**WHAT TO WORK ON:**
Answer these from the recipe-structure text below:
(a) According to the text, what does an ingredient with no quantity equal?
(b) About how many milliliters is a tablespoon, per the text's table?
(c) In CookPad, where is the numeric quantity moved?

**TEXT PROVIDED:**
====

Example of structure of a recipe:

+++
TOML header
+++

.. markdown summary/introduction/abstract .. 
here a reference to the `SOURCE` of the recipe, 
maybe `EQUIPMENT`, `NOTES`, ...


# Ingredients 

 - ingredient1 (qty)
 - ingredient2 
 - [optional ingredient3]
 - (ingr4 | ingr5) //alternative (inline comment)

EQUIPMENT|ATTREZZATURA: casseruola, fornelli 

> note (alternatives to ingredients, preparation ... ) 

# instructions | directions | preparation 
 
..  whatever chunk of markdown (list or not) .. 

> note (how to serve, to preserve, ... ) 
...

Ingredients

Each ingredient has quantity, expressed in some units; no quantity equals qb quantity (quanto basta); it might be expressed in a range; the ingredient can be optional, or can have alternative forms. Some annotation about preparation can be useful. Examples:

  • Polpa di manzo, 800gr
  • 800 gr polpa di manzo
  • 800 gr polpa di manzo (a tocchi)
  • 800 gr polpa di manzo (a tocchi; rosolata in casseruola con aglio e cipolla)
  • Polpa di ( manzo | vitello ) 800gr (» a tocchi e rosolata)
  • Polpa di [ manzo | vitello ] 800gr
  • Polpa di manzo/vitello 800gr
  • [aglio due spicchi] (opzionale)
  • 1/2 cipolla
  • Sale, pepe, glutammato.

Units could be metric, SI, US or imperial, or whatever. It is important that that they are explicit. Approximately, the following holds (precise measure are different).

US Italian Metric
cup tazza 250 ml
fl. ounce (fl oz) oncia liquida 30 ml
ounce (oz) oncia 30 gr, 1/16 di libbra
pound (lb) libbra 453 gr
teaspoon (tsp) cucchiaino 5 ml
tablespoon (Tbsp) cucchiaio 15 ml
°F degree grado °C C = (F - 32) × 5/9

If possible I would like to have a very flexible format. Any number (decimal, fraction, mixed, easy expressions), any unit in any position of each ingredient could be located and parsed (?). Then the rest is the ingredient name, which could be matched for nutrition data and cost, if a db is available. For example, ingredient input text in CookPad is normalized and the numeric quantity, wherever typed, is moved to the head of the string.

====

**RAW DATA:**
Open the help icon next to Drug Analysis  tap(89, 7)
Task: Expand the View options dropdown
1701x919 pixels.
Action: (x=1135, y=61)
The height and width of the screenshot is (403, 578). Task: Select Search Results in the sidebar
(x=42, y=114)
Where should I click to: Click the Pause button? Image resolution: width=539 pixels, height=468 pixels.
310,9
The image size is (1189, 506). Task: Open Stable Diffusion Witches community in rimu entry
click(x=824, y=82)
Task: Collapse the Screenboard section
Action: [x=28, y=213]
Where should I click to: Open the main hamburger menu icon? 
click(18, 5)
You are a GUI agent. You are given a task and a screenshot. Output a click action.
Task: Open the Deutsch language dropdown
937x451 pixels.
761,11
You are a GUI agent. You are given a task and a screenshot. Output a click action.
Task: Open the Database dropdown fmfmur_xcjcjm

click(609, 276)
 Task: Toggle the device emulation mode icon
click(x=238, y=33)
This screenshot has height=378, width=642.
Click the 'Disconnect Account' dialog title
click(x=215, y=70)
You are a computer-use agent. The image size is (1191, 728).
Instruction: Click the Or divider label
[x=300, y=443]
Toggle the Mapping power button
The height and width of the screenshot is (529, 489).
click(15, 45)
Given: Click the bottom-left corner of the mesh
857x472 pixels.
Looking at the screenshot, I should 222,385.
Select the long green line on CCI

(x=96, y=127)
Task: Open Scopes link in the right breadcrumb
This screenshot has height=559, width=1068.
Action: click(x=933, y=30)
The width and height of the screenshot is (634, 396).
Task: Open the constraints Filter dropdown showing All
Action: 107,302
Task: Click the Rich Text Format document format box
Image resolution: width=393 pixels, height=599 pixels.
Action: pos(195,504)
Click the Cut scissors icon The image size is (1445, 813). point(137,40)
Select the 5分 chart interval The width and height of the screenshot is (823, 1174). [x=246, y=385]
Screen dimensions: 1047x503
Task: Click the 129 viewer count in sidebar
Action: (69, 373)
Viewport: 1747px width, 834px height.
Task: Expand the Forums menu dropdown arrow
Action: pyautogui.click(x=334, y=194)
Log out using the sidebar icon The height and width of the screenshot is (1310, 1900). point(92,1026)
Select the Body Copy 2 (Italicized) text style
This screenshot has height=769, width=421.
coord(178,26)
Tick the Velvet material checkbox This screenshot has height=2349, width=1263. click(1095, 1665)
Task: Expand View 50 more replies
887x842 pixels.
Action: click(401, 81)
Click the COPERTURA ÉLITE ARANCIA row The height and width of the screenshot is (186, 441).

====

**REPLY:**
(a) qb quantity (quanto basta)
(b) 15 ml
(c) To the head of the string